| Requisitos del problema |
Por favor, transcribe tal cual el fragmento del texto sobre la solemnidad de Cristo Rey comenzando por "San Pablo recuerda" y siguiendo hasta "justicia y la paz.".

Fecha: 22 de novembre de 2020

Hemos llegado al último domingo del año litúrgico, y celebramos la solemnidad de Jesucristo, Rey del universo. Él es el principio y el fin de todo, el que da sentido a la historia. Finalizamos un año litúrgico y el próximo domingo comenzaremos otro con el primer domingo de adviento. Pero no podemos olvidar que este año ha sido diferente en muchos aspectos. Estamos sufriendo una terrible pandemia, y aunque este tipo de calamidad se ha producido en otras ocasiones a lo largo de la historia, no tengo conocimiento de ninguna que haya golpeado de forma tan global como la que nos aflige actualmente. Por eso me parece importante que este domingo insistamos especialmente en algo que la constitución pastoral Gaudium et spes del Concilio Vaticano II destaca en el número 45, que Cristo «es el fin de la historia humana, punto de convergencia hacia el cual tienden los deseos de la historia y de la civilización, centro de la humanidad, gozo del corazón humano y plenitud total de sus aspiraciones».

En las primeras semanas de la pandemia, entre los meses de marzo y abril pasados, una escena del Evangelio nos servía de inspiración y fortaleza: cuando Jesús, en el episodio de la tempestad calmada, dice a los Apóstoles: «¡Ánimo, soy yo, no tengáis miedo!». También nos lo dice a nosotros, y nos libera del miedo si fijamos la mirada en El, si tenemos conciencia de su presencia junto a nosotros. La oración es el principal alimento de esa conciencia. Ahora, al escribir estas líneas, viene a mi memoria el himno cristológico de la carta de san Pablo a los colosenses, en que Jesucristo es presentado como primogénito de toda criatura, por medio del cual fueron creadas todas las cosas, celestes y terrestres, visibles e invisibles; todo se mantiene en él, todas las cosas fueron creadas también por él y para él (cf. Col 1, 15-20).

San Pablo recuerda una verdad muy importante: la historia tiene una meta, una dirección. La historia va hacia la humanidad unida en Cristo, va hacia el ser humano perfecto. Con otras palabras, San Pablo afirma que hay progreso en la historia, que hay una evolución de la historia. Todo lo que nos acerca a Cristo y a las personas concretas, nos acerca a la humanidad, y eso es progreso. Esto comporta una responsabilidad para nosotros, la de trabajar por el progreso, por la justicia y la paz.

| Material proporcionado |

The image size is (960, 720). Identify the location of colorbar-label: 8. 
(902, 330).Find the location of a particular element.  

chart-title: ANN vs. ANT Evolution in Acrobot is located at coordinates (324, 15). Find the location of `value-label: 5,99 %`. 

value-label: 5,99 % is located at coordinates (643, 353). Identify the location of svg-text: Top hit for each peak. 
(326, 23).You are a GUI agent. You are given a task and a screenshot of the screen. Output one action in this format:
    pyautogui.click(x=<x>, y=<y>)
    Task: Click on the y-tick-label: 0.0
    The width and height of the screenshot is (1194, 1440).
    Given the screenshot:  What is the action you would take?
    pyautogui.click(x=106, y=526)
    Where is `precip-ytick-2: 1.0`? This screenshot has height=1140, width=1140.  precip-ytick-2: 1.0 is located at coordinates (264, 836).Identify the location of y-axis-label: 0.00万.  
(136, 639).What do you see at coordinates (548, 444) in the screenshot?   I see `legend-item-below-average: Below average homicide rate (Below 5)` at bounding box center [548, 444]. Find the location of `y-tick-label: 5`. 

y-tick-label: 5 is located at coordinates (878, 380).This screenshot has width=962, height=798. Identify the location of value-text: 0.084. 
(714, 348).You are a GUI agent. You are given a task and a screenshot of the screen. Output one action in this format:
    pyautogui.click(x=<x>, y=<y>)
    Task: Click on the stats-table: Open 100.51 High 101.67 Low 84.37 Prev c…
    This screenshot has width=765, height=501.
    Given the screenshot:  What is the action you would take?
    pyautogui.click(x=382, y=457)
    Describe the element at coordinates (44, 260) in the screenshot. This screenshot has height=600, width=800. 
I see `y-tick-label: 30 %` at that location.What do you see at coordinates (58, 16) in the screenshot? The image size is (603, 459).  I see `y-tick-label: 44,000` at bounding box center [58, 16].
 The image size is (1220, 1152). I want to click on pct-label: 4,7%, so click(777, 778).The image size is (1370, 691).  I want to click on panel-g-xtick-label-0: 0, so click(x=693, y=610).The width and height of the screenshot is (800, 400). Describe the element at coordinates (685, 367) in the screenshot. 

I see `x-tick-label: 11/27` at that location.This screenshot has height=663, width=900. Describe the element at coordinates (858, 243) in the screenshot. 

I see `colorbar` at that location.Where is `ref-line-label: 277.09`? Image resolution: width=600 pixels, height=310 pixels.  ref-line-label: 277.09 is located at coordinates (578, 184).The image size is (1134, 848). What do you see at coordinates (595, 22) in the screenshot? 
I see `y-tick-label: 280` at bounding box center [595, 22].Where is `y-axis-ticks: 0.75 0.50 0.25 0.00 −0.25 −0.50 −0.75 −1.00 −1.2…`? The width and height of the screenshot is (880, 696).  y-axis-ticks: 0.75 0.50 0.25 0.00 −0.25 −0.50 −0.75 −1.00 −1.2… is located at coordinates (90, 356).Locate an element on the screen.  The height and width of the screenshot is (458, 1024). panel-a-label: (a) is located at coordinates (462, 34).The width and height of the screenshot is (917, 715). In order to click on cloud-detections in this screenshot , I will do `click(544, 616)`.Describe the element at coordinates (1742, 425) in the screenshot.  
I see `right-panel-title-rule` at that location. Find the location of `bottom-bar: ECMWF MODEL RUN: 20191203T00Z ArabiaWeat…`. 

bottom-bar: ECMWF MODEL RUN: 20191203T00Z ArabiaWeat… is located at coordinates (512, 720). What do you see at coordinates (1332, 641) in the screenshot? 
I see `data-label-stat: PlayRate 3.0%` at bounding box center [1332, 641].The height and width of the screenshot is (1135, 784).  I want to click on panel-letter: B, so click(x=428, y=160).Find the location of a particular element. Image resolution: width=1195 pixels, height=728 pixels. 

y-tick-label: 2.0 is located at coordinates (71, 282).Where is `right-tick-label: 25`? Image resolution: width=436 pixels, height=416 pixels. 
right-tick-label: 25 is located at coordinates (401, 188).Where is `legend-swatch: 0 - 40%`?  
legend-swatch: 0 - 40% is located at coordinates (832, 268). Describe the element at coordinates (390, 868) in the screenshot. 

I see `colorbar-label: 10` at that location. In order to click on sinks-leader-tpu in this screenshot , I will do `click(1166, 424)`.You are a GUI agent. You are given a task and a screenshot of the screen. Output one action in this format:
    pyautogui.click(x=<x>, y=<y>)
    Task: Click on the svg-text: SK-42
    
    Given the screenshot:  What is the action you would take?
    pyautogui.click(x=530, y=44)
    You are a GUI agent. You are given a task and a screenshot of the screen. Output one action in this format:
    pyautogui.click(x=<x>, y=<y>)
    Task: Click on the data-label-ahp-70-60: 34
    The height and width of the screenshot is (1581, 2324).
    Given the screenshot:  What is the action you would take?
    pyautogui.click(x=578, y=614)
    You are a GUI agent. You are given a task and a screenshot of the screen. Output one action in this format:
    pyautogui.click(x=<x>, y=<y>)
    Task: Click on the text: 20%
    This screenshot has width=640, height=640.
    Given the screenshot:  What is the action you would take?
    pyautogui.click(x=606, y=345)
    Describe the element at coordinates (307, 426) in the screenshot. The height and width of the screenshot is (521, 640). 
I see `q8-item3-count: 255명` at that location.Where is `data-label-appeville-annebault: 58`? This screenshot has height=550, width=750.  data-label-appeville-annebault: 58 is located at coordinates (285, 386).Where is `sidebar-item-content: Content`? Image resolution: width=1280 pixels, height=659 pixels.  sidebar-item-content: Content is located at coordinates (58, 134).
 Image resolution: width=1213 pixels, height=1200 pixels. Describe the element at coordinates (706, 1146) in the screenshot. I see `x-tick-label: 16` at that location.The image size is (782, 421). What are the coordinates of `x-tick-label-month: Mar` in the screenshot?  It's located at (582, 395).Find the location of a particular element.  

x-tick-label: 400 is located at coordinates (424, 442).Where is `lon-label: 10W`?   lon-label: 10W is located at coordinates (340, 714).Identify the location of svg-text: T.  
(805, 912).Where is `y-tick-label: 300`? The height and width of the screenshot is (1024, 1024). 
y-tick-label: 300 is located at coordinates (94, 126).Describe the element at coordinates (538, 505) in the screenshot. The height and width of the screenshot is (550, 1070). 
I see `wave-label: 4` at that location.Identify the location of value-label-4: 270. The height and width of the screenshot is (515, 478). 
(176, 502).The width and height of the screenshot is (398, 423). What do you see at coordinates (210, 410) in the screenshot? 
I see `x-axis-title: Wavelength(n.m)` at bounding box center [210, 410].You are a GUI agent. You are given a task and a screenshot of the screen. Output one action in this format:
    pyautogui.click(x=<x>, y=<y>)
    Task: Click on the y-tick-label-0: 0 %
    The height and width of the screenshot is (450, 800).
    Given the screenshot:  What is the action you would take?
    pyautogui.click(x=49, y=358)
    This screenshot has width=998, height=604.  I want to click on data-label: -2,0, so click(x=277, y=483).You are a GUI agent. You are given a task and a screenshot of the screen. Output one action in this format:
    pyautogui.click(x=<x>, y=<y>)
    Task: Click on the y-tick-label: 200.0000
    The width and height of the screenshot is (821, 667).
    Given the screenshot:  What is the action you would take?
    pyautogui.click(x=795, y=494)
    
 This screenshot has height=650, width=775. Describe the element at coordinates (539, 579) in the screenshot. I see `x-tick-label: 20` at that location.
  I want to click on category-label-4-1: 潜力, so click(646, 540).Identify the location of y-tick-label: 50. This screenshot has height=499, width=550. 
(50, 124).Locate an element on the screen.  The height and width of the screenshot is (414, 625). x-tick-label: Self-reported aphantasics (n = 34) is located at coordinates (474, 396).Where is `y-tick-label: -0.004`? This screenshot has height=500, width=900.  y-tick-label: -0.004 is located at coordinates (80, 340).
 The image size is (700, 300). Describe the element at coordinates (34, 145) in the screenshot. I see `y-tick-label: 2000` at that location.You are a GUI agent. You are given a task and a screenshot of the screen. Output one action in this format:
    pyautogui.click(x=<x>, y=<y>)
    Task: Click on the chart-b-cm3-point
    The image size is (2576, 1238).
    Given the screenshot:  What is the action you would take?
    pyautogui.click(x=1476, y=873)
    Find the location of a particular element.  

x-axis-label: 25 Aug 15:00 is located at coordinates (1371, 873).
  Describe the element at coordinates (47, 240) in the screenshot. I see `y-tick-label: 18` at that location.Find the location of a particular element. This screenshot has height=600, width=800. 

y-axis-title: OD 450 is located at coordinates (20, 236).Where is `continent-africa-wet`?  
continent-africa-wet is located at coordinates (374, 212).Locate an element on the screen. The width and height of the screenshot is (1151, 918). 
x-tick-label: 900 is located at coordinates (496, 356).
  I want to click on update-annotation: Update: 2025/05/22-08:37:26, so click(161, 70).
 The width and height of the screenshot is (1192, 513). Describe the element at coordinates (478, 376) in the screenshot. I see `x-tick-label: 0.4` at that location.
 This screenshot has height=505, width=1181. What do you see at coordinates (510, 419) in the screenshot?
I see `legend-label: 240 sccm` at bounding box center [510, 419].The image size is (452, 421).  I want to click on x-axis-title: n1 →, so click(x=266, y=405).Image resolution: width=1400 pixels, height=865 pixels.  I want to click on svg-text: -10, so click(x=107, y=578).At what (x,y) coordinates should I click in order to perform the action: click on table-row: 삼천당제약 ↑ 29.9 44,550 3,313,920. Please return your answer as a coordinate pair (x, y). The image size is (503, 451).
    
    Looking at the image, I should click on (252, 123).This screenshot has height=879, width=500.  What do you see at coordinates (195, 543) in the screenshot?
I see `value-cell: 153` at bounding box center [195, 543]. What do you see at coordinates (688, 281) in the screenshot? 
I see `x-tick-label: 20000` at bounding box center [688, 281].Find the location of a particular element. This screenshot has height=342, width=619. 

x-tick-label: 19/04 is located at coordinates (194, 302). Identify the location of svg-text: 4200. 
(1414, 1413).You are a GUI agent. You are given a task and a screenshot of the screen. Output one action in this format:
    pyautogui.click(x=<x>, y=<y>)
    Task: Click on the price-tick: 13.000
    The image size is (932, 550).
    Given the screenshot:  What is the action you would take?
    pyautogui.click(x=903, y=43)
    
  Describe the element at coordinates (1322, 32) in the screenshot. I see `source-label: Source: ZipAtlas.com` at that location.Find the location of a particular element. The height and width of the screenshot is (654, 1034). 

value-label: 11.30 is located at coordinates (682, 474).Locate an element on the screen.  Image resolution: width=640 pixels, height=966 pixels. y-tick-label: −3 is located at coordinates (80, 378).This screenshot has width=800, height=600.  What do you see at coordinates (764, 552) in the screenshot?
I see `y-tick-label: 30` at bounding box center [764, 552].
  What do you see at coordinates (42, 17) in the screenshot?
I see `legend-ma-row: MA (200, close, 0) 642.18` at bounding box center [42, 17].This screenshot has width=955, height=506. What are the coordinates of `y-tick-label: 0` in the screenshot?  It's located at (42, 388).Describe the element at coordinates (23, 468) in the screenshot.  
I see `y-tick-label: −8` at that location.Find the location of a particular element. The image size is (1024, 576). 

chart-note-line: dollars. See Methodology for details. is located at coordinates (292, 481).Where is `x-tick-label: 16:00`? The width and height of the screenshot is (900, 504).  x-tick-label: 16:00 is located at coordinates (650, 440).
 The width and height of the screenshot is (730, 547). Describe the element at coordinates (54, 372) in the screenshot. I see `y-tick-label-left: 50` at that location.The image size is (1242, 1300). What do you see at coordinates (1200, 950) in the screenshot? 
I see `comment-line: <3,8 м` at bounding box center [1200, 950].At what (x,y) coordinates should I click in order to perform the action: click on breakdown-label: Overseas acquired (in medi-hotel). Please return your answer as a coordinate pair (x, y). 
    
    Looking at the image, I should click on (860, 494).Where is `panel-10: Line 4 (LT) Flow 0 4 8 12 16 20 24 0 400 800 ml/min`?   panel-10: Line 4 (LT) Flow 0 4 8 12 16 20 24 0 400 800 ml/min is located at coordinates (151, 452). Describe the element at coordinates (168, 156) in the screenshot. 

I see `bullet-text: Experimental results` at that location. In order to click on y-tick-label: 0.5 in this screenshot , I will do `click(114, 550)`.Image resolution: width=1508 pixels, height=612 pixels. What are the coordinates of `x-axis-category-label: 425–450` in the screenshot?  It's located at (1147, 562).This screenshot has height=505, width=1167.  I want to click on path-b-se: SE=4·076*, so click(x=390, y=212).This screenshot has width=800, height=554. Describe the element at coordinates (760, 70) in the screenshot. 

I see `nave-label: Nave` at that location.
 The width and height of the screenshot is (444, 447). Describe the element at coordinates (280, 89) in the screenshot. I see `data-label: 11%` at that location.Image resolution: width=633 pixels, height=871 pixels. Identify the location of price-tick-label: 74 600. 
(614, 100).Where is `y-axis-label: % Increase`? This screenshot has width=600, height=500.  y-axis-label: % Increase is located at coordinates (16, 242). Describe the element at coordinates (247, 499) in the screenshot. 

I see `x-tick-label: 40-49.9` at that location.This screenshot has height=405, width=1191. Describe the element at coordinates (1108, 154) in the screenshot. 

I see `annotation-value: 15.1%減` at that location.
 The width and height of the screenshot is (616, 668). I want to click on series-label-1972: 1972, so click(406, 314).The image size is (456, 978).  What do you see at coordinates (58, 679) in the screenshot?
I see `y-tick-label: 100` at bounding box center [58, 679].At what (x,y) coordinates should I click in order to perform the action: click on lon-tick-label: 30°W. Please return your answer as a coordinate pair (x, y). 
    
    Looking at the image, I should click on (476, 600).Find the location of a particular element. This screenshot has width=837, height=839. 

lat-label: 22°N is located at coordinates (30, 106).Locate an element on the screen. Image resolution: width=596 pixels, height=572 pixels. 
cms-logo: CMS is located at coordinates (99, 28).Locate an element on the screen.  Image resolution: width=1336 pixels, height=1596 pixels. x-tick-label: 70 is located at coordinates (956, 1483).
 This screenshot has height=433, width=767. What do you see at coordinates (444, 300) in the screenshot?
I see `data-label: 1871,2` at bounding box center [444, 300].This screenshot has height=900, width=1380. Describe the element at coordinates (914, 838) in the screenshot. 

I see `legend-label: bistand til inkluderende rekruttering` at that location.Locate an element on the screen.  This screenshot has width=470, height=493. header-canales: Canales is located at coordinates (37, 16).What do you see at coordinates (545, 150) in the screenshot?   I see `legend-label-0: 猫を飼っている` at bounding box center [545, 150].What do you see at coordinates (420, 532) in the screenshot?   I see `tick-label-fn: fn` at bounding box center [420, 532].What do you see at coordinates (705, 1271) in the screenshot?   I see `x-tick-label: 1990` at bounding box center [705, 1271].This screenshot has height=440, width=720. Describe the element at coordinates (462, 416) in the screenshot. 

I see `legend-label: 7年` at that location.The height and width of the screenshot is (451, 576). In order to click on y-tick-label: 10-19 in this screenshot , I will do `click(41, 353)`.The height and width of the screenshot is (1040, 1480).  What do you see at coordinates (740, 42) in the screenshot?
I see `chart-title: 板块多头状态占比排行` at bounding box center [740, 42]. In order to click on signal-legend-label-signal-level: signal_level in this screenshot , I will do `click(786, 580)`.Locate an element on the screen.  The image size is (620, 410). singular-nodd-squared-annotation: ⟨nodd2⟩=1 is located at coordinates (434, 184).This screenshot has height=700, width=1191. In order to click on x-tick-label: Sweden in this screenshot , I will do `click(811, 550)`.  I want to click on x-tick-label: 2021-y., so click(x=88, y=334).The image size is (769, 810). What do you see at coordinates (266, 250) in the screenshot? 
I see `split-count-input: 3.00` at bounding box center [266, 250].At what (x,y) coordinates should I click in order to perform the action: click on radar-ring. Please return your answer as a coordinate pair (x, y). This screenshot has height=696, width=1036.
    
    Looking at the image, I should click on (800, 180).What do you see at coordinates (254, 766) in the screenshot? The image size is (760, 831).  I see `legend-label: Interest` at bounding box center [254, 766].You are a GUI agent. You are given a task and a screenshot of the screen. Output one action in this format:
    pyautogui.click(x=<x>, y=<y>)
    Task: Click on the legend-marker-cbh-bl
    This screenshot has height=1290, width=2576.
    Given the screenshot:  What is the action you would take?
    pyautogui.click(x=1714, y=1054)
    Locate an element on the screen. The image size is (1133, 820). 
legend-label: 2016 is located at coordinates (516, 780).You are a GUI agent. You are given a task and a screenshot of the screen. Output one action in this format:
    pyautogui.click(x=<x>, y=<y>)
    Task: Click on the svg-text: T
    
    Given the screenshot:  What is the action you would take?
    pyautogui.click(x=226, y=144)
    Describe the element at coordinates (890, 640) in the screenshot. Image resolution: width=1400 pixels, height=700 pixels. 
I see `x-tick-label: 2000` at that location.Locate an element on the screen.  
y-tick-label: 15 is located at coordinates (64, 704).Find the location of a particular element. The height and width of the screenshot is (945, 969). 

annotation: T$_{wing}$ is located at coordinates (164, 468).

| Solución |
San Pablo recuerda una verdad muy importante: la historia tiene una meta, una dirección. La historia va hacia la humanidad unida en Cristo, va hacia el ser humano perfecto. Con otras palabras, San Pablo afirma que hay progreso en la historia, que hay una evolución de la historia. Todo lo que nos acerca a Cristo y a las personas concretas, nos acerca a la humanidad, y eso es progreso. Esto comporta una responsabilidad para nosotros, la de trabajar por el progreso, por la justicia y la paz.